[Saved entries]
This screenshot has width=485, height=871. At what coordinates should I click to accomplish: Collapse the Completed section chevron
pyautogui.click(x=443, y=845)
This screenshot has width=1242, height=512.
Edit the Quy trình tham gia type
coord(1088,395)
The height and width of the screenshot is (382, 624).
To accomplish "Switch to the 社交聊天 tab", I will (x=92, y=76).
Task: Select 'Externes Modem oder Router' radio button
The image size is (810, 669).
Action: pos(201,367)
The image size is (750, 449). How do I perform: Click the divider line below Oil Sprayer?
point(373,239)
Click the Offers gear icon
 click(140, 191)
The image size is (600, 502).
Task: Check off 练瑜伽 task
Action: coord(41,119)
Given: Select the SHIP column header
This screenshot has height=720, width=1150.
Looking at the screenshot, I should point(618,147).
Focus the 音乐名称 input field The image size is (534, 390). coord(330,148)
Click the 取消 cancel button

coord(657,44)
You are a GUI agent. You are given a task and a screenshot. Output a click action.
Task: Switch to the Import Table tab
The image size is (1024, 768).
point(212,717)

**Task objective:** Of the lines in the data, report each one containing the string "Switch".

**Response area:**
To accomplish "Switch to the 社交聊天 tab", I will (x=92, y=76).
Task: Switch to the Import Table tab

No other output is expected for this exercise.